La mia mamma lontana: mamma chioccia a distanze sovrumane. Da quando sono partito, svuotata della mia calda metastasi.
Potrei telefonarle, non perdere tempo a scrivere; ascoltare la culla che è la sua voce, memorizzarla, registrarla su cassetta e farne una copia, dieci copie, mille per quando farò fatica a ricordarla.
La Luce Prima di leggere il canto alla madre di Tonon, era diversa. Mi sono svegliato e ho capito che non c’è tempo da perdere, ho giusto il tempo che mi resta: immagazzino da oggi ogni suo respiro d’amore, ogni suo aroma, ogni sua tattile fragranza di madre devota. Io, figlio ingrato, riuscirò almeno a ricordarla come si deve, anche solo a me stesso? Madre mia, amore mio, sappi che piango ogni giorno per quello che ancora non è successo e so che accadrà, è l’unica cosa che so, vorrei non sopravviverti, ma sarebbe forse come ucciderti ogni giorno fino all’ineluttabile, preferisco allora che si compia il disegno naturale che muove il mondo, il divertissement che ci soggioga da che apriamo gli occhi alla luce di questa cupa terra.

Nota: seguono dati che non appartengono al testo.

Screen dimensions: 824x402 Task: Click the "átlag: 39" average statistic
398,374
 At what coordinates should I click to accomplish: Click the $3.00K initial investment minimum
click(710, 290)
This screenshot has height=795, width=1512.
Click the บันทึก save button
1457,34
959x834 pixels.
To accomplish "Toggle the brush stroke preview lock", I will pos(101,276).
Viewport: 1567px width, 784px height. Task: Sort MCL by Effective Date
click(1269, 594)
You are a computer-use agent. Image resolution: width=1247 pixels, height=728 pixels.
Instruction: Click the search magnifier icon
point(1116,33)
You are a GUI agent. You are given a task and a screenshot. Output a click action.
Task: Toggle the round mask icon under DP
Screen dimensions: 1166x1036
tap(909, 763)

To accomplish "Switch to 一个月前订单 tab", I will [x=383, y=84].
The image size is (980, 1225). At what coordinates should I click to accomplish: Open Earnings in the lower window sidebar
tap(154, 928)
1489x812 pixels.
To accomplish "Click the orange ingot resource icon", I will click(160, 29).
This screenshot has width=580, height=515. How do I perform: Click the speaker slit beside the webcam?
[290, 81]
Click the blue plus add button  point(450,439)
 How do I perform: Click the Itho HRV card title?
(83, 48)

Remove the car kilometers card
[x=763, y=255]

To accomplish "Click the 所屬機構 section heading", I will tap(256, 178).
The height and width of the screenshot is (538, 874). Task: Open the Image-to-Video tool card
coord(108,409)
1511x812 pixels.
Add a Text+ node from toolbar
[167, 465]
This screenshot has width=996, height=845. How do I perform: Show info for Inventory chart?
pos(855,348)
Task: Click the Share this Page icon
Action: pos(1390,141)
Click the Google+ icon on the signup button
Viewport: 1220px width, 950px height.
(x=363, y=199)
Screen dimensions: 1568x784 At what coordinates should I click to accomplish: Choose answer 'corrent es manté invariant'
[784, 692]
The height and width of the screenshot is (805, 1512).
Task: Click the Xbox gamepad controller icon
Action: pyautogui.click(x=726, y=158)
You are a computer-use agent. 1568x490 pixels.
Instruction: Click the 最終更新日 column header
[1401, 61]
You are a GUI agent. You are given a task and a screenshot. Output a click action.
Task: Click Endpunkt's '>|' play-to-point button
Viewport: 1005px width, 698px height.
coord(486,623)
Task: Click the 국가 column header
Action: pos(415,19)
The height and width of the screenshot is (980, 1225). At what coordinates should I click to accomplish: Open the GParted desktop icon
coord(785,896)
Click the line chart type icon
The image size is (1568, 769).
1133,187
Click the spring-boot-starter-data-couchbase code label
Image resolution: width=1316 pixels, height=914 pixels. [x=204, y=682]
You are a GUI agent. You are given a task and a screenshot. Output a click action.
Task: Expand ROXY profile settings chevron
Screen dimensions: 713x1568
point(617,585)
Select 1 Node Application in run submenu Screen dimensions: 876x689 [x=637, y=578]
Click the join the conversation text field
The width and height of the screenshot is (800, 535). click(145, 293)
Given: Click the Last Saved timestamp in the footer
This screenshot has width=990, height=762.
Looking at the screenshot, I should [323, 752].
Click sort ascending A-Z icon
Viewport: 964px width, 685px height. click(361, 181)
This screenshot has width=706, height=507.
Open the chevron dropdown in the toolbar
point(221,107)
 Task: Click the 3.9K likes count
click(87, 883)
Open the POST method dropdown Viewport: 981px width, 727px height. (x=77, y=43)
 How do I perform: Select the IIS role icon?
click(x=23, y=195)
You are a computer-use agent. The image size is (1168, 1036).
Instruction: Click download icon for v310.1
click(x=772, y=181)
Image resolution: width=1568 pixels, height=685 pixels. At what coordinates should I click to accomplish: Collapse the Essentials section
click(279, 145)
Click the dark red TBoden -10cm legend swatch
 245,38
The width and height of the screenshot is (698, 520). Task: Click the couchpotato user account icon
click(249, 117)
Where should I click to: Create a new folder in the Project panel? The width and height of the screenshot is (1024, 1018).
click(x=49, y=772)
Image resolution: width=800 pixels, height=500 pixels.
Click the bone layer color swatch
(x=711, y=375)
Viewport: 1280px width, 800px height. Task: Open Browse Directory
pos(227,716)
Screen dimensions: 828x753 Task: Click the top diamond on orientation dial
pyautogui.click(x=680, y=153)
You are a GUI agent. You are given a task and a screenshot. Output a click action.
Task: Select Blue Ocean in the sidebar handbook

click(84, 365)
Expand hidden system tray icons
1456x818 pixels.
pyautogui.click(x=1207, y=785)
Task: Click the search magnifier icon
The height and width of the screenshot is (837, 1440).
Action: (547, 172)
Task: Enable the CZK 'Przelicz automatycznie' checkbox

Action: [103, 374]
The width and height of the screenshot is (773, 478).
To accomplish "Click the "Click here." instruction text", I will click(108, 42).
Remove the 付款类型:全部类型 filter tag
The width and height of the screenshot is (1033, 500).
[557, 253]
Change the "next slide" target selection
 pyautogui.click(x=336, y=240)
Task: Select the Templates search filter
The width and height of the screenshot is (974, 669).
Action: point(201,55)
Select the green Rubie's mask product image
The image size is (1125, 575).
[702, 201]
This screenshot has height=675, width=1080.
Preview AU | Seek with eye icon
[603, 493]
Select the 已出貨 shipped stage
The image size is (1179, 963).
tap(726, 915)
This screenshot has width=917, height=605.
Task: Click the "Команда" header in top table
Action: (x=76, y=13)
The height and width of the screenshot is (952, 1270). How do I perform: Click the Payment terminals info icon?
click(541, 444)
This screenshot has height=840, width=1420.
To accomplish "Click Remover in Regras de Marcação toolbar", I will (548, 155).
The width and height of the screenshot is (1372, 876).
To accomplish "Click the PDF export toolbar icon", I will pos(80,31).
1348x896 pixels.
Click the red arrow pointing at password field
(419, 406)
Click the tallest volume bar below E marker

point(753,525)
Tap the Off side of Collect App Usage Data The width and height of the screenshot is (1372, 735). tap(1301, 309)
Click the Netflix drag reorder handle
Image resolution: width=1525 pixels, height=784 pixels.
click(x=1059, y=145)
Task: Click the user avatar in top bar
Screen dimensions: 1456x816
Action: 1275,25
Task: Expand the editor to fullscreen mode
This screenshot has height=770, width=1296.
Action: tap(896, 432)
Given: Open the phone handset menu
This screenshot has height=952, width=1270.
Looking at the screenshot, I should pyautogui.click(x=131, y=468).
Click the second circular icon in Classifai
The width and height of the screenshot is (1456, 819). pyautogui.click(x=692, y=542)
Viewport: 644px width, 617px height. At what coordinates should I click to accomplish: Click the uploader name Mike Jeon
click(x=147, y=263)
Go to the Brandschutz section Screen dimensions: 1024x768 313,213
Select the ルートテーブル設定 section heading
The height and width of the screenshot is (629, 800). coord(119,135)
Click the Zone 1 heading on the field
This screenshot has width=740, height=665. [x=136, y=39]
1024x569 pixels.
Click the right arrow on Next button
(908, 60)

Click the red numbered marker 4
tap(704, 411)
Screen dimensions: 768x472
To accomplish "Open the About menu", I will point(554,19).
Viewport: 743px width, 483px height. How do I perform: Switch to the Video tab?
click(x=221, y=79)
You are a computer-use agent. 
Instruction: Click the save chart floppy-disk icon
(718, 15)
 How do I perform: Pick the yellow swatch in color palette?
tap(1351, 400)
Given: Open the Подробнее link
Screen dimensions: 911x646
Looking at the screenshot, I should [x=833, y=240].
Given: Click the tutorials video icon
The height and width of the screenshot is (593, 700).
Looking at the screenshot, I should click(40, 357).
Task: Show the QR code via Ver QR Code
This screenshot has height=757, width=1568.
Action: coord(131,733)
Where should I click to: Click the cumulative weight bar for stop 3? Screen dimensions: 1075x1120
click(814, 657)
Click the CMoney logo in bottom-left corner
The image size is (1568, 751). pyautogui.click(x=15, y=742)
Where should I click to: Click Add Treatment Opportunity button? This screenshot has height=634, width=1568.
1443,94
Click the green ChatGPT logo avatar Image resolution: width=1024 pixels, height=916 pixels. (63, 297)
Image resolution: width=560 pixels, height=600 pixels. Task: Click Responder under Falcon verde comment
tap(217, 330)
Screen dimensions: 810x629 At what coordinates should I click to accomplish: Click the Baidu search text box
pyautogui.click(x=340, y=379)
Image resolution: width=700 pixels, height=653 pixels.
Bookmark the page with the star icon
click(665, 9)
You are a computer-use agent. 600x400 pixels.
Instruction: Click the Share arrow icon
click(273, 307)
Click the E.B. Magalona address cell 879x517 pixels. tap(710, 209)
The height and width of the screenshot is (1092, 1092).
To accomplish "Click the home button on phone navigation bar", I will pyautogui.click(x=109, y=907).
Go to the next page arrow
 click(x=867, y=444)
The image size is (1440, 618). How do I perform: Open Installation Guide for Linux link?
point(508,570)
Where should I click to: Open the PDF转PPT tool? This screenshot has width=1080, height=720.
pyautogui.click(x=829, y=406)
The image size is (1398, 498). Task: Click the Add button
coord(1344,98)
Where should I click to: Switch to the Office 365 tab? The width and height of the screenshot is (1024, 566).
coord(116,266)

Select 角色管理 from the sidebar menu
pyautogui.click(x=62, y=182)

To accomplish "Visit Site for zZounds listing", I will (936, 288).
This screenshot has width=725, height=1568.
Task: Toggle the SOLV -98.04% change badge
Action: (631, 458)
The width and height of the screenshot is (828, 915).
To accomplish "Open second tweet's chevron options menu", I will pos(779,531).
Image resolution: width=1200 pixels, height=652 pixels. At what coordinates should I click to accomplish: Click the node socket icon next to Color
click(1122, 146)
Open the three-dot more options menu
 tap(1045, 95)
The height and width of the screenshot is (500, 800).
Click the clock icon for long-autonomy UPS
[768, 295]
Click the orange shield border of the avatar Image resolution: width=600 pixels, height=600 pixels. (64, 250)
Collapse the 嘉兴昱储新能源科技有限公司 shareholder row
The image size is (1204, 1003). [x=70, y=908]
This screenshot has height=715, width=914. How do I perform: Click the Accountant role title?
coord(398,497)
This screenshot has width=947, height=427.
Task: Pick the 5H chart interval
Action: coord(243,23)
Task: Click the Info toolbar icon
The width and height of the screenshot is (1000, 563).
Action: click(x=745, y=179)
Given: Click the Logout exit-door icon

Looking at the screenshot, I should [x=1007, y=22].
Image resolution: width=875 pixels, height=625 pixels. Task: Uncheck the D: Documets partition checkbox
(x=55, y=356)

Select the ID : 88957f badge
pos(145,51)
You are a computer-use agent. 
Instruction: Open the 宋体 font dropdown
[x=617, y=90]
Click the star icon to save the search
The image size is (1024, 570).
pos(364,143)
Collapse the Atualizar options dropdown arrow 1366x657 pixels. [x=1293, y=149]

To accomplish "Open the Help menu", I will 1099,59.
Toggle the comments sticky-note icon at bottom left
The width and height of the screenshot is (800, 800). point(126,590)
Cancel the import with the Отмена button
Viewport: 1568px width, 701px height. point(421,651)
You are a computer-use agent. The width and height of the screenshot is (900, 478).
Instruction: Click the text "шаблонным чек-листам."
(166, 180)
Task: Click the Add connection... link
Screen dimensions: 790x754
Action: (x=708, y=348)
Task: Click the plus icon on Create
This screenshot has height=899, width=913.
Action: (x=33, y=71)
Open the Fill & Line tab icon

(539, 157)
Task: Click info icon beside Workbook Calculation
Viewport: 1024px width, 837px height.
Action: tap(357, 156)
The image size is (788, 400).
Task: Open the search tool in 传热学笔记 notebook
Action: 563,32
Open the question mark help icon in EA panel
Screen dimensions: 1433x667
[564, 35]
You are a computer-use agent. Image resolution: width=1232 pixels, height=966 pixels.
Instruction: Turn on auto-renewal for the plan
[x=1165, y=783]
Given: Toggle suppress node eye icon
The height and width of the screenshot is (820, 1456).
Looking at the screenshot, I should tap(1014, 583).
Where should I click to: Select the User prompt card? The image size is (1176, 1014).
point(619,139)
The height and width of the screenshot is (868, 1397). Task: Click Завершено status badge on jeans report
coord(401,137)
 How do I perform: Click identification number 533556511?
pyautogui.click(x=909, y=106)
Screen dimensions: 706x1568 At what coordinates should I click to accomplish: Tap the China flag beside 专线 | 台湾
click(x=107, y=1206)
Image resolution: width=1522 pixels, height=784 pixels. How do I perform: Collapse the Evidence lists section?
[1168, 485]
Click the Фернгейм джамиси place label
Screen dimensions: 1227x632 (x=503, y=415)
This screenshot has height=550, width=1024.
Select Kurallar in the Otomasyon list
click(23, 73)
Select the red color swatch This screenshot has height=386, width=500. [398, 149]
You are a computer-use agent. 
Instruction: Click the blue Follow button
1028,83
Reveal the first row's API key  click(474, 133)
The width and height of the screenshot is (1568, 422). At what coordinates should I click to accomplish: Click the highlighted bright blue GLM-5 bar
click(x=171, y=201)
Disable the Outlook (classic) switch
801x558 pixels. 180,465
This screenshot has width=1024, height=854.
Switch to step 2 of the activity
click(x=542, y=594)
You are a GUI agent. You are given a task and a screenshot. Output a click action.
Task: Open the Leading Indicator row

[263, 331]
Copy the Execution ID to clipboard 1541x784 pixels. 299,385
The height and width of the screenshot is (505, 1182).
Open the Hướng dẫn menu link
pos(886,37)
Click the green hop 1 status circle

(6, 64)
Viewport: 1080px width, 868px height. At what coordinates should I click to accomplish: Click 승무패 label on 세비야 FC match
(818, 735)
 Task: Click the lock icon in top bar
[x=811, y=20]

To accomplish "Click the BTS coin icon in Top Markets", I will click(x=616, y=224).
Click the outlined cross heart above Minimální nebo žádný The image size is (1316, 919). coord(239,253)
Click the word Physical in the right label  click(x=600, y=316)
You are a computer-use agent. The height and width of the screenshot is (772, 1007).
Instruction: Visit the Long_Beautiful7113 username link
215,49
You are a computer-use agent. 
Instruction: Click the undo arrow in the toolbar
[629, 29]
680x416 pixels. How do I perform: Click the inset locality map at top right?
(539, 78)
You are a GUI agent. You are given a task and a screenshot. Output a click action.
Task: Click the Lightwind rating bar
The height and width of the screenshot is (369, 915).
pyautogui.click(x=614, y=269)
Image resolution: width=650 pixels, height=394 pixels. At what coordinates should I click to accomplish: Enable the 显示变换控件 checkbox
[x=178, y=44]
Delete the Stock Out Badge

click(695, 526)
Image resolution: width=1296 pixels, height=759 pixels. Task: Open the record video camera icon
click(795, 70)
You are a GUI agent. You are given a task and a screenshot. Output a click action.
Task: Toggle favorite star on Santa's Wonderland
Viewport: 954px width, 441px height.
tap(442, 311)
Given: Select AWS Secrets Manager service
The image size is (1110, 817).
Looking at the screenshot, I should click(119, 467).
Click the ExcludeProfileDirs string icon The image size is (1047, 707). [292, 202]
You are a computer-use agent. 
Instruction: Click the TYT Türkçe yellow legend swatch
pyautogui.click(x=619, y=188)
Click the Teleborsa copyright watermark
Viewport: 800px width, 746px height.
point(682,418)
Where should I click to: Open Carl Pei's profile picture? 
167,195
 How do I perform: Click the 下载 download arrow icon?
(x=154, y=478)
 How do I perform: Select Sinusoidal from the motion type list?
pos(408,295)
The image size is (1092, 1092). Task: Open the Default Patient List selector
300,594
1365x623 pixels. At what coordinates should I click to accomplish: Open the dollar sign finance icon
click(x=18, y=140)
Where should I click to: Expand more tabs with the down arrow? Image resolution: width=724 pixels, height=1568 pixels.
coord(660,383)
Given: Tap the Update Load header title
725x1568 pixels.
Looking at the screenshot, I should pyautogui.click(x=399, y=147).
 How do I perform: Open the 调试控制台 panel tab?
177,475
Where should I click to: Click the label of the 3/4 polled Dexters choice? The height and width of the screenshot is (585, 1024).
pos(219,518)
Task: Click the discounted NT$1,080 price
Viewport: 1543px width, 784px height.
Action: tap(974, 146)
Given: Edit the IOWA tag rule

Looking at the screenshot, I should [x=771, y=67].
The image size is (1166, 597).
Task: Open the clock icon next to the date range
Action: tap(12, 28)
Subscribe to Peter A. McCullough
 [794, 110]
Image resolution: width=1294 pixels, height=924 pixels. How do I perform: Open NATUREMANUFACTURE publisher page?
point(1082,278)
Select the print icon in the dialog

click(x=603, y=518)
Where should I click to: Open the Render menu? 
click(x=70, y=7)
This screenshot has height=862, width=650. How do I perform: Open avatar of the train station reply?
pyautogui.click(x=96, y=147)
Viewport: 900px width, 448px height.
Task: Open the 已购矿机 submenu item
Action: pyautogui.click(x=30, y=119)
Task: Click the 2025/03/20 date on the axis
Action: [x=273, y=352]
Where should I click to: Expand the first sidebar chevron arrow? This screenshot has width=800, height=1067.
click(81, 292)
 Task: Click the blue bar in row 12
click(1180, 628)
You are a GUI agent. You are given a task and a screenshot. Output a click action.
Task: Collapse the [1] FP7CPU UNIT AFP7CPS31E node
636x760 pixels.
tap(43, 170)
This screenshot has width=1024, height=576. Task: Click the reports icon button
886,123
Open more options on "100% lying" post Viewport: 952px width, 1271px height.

Dice bene la Murgia, non sono innocente, non lo sono, ho perso ogni dignità: ad ogni parola cadevo più in basso, e ad ogni pagina regredivo. Sono il figlio nemico; come tutti nemico carnale, antropofago e anacronistico pezzo di merda. Scusami amore mio, mia Domina e Madonna.
L’amore in LA LUCE PRIMA è straziante; pornografico più dell’amore per la MAMMA di Parente perché totalmente nudo: qui non si recita ma si marchia a fuoco il foglio con il proprio malessere luttuoso; non si parla di vagine ipotetiche, di metafisica creazione, ma delle labbra che per il banale miracolo della nascita si dilatano al mondo.
Tonon si spoglia per regalare non un requiem, ma l’eternità alla madre. La Mamma antonomastica.